Hello. I am in Canada and have had a recurrence two weeks ago of my TNBC. Have always wondering about copper depletion trials. What is the best way to get info regarding this?? Am I eligible here in BC Canada?
There is a Phase II Trial that is ongoing, but currently not recruiting. The best chance is you can't find a trial to participate is see if your oncologist will prescribe it off-label. Your onc could contact the principal investigator to find more information about the study.
A phase II study of copper-depletion using tetrathiomolybdate (TM) in patients (pts) with breast cancer (BC) at high risk for recurrence: Updated results.

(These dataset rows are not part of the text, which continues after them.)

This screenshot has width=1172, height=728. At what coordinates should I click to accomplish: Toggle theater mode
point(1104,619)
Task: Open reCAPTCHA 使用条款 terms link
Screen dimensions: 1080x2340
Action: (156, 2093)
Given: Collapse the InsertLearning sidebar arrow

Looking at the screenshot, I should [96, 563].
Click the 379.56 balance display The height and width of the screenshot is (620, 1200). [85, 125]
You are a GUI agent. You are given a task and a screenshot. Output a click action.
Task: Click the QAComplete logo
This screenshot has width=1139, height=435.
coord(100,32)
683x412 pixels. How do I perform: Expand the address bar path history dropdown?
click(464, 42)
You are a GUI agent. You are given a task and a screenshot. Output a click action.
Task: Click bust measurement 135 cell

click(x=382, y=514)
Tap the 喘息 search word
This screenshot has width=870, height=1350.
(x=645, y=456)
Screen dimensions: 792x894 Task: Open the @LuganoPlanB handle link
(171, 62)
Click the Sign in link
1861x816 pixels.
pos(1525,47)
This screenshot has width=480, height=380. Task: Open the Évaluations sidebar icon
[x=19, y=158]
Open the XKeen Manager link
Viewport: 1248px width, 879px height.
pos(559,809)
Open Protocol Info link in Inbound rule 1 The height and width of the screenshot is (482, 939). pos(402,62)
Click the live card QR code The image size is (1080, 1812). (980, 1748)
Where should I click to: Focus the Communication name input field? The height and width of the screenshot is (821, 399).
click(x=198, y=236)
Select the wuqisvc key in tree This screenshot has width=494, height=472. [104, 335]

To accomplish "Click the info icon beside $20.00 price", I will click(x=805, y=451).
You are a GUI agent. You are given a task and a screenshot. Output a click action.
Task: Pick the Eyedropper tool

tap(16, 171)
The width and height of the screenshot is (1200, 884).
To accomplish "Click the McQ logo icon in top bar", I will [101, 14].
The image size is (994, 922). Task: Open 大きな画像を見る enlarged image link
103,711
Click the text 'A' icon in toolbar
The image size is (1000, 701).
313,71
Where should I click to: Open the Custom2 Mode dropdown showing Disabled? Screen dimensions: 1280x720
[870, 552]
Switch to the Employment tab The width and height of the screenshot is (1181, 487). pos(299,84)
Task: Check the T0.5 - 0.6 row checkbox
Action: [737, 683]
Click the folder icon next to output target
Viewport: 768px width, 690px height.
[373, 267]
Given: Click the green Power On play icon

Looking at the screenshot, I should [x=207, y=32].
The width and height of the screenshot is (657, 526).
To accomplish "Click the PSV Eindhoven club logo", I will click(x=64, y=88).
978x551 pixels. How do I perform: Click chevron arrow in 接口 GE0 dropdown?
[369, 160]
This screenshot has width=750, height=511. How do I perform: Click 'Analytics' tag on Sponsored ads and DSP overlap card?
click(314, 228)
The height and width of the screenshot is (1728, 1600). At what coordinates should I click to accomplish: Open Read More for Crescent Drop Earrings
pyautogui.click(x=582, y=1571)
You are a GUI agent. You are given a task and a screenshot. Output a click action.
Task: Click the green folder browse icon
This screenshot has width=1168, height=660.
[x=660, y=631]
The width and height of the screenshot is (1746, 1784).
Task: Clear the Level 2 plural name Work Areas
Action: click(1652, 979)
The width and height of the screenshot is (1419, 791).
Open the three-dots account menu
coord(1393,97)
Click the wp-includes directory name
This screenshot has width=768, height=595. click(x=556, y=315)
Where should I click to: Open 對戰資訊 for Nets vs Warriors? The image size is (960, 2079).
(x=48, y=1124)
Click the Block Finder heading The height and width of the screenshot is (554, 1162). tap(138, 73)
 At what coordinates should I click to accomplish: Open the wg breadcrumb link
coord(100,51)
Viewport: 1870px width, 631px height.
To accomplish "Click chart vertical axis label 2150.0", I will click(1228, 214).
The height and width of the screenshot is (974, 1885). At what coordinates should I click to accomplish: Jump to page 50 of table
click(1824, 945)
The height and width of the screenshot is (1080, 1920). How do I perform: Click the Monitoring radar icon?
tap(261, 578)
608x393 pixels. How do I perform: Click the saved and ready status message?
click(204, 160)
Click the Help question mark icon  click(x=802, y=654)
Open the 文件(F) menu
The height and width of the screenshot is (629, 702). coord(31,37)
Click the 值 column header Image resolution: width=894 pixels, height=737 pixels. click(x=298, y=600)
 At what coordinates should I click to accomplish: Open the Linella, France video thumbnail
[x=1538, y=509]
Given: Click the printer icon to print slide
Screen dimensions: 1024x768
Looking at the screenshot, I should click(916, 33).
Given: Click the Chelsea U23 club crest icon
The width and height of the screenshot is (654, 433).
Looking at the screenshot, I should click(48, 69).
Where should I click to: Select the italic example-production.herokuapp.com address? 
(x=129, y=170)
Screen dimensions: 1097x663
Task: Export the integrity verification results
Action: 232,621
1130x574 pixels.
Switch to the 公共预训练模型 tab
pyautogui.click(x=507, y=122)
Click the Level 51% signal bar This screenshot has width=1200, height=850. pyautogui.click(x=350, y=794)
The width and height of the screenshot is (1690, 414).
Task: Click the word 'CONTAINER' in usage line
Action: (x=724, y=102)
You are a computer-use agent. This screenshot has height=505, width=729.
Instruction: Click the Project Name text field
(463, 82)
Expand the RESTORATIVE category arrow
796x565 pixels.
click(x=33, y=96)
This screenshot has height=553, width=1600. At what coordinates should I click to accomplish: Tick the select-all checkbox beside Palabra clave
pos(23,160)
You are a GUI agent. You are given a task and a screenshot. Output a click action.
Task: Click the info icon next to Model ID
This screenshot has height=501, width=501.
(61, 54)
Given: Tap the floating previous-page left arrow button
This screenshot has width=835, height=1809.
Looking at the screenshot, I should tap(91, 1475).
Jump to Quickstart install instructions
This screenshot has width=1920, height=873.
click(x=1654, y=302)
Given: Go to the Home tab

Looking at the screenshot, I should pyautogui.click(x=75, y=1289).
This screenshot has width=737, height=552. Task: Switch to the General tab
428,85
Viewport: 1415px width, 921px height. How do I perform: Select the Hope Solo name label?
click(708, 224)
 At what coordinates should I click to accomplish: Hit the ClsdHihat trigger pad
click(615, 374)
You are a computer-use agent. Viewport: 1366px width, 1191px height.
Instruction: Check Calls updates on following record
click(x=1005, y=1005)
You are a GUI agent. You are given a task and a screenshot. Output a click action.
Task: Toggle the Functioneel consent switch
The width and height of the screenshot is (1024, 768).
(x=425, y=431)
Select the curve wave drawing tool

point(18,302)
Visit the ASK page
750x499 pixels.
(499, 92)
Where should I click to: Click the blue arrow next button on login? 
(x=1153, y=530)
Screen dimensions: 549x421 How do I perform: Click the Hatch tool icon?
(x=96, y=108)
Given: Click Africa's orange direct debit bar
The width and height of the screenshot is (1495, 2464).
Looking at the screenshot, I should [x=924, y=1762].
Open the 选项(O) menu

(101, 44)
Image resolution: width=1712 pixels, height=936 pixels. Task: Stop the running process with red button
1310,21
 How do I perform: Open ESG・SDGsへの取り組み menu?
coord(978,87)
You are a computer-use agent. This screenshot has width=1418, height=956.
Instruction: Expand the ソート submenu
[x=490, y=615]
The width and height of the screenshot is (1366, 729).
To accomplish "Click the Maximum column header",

Background: The tumor microenvironment (TME) plays a critical role in the spread of tumors. Bone marrow derived VEGFR2+endothelial progenitor cells (EPCs) and copper-dependent lysyl oxidase (LOX) are key in tumor progression. We hypothesized TM-associated copper depletion inhibits tumor metastases by reducing the number of EPCs and other copper dependent (CD) processes in the pre-metastatic niche. These results are an update with longer follow-up. Methods:Phase II study of BC pts at high risk for recurrence, defined as node+ triple negative (TNBC), stage 3 and 4 with no evidence of disease (NED) were enrolled on a trial of CD with TM. Ceruloplasmin (Cp) levels were maintained between 8-16 mg/dl for two years with an extension phase or until relapse. The primary endpoint was change in EPCs measured by flow cytometry before and during treatment. Secondary endpoints included tolerability, safety, PFS and LOXL-2 levels. Results: 75 pts received 2650 cycles of TM on primary and extension study. The median age is 51 years (range 29-66). Forty-five pts have stage 2/3 BC and 30 with stage 4 NED. TNBC pts were 48% and 40% of pts are stage 4 NED. Median Cp level decreased from 28 to 16 (p < 0.0001) after one cycle. Copper depletion was most efficient in TNBC where Cp levels dropped from 23.5 to 13 after one cycle. TM was well tolerated with grade 3/4 toxicities including: reversible neutropenia (2.3%), febrile neutropenia (0.04%), fatigue (0.2%). Five-year analysis showed a decrease in EPC’s (p = 0.004) and LOXL-2 (p < 0.001). At a median follow-up of 6.9 years, the EFS for 75 pts is 75.6%. PFS for 36 pts with TNBC is 79.2%. EFS for stage 2/3 TNBC is 90% and for stage IV TNBC is 66.7%. Conclusions: TM is safe, well tolerated and appears to affect multiple components of the TME creating an inhospitable environment for tumor progression especially in high risk patients such as TNBC. Randomized trials are warranted, especially in patients at high risk for relapse. Clinical trial information: UL1TR000457.